Showing posts with label JOHN COLTRANE. Show all posts
Showing posts with label JOHN COLTRANE. Show all posts

Monday, August 22, 2022

NEVER TOO MUCH COLTRANE OR DOLPHY

 THE COMPLETE 1961 VILLAGE VANGUARD  RECORDINGS--
John Coltrane

John Coltrane--tenor sax / Eric Dolphy--alto sax, bass clarinet /Ahmed Abdul-Malik--oud / McCoy Tyner--piano Jimmy Garrison--bass Reggie Workman--bass / Elvin Jones--drums. 


From the four CD set, the first disc alone is mightily impressive for sheer stamina , and many sections of sublime improvisation. Jones rattles the traps in brisk rhythms, while Coltrane sets fires throughout the side. There are times when 'Coltrane gives in to his worse impulses--but these are brief enough, as Dolphy's alto playing, and his work with the bass clarinet, is enough to make me almost believe that there is a heaven. His bristling inventiveness, his inspired and assertive leaps between intervals, pitches, tones, and harmonic constructions approach enter the realm of pure avant garde sonics, but there is as well a sense of his spontaneous compositions remaining anchored in the bop tradition. These assets make him a perfect counterpart to Coltrane, whose rapidity of ideas, one chorus after the other extending a melody's potential to sustain a flood of brilliantly articulated notes , gives the whole of this four CD set a sustained, spell binding allure.   What had seemed alien to mainstream, bop-preferring audiences as radical and un-jazz like at the time is now a given in the repertoire of younger improvisers. There is not a musician today who can match  John Coltrane for the furious ingenuity that came from his soul by way of his instrument. Modal and operating on a rhythmic principle that  makes me think of W.C.Williams' alluring yet elusive notion of the 'variable foot" of rhythm--cadences and stresses are constantly changing into nearly perfect accents based on the vocalizations of a word arranged in spontaneous combination that convey meaning and purpose in sound as well as strict definitions--Elvin Jones and Reggie Workman construct an ever-evolving foundation , a brooding firmament on which Coltrane, Tyner  and Dolphy overlay a delicious and difficult weave of odd moods and desperate beauty. This is the kind of music that makes me sometimes think that I was born twenty years too late.

Friday, July 10, 2020

CLIVE JAMES v MODERN JAZZ


Novelist, poet, critic  Clive James has an opinion on everything with culture and the arts. His new collection of essays, Cultural Amnesia, is an alphabetized collection of articles on the artists, poets, musicians, writers, and filmmakers he feels readers should be aware of and onto. James sallies forth with learned and nuanced barbs, jibes, praise, and digressions that evince a mind that will not stay in one place long. His range is impressive, though some of his views are questionable, given to subjectively defined absolutes, such as his long essay on jazz composer and band leader Duke Ellington; James does an insightful reading of the master's body of work, but goes beyond his kiln expressing his dislike of the modernism that caught up with jazz improvisation, claiming, in effect, that the faster, more bracing innovations of Charlie Parker, Coltrane and Miles Davis destroyed the form. Rather than admit that any vibrant art changes with the younger stalwarts who take up it's practice, James would rather that his beloved idea of jazz, rhythmic, melodic, and danceable, was "dead". This is rather typical of the book, where one enters what they think is a discussion of an intriguing personality only to find that James has a grievance he wants to address, a score to settle. He goes off topic with the topic he selects.
• • • • •
- _Task item 1_:
Write out the jazz blog text word for word, starting with "Monday, August 22, 2022" and going on through "Workman--bass / Elvin Jones--drums.".
- _Task item 2_:
In the jazz blog text, what is the title of Clive James's new collection of essays?
The data below comes from a separate source.

- _Material provided_:
• • • • •
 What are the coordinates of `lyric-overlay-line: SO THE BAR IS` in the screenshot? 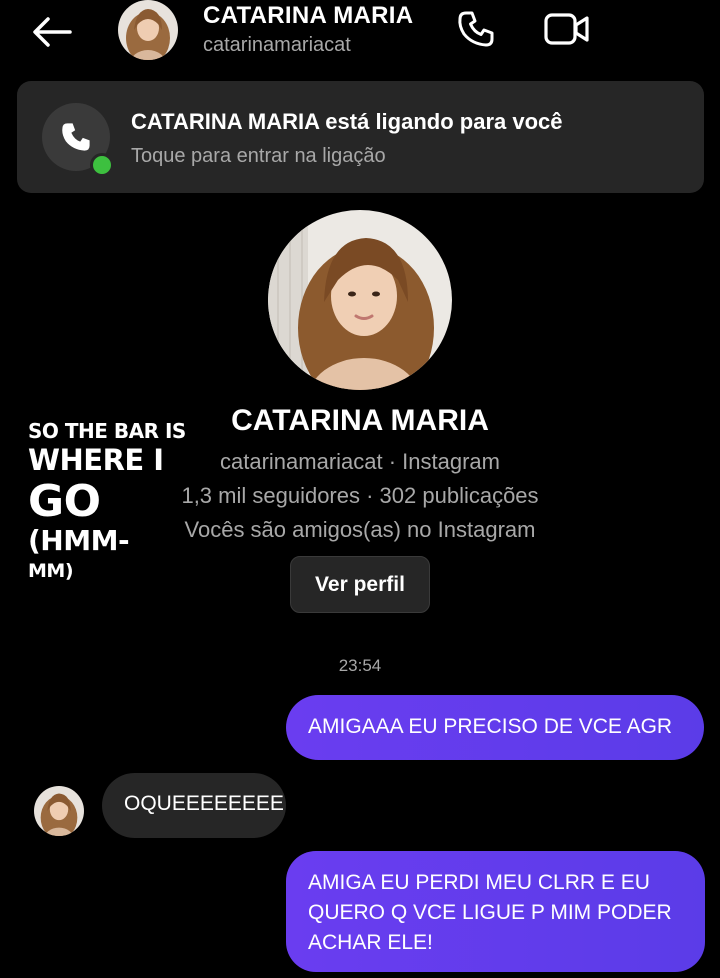 It's located at (107, 431).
• • • • •
- _Output 1_:
Monday, August 22, 2022

NEVER TOO MUCH COLTRANE OR DOLPHY

 THE COMPLETE 1961 VILLAGE VANGUARD  RECORDINGS--
John Coltrane

John Coltrane--tenor sax / Eric Dolphy--alto sax, bass clarinet /Ahmed Abdul-Malik--oud / McCoy Tyner--piano Jimmy Garrison--bass Reggie Workman--bass / Elvin Jones--drums.

- _Output 2_:
Cultural Amnesia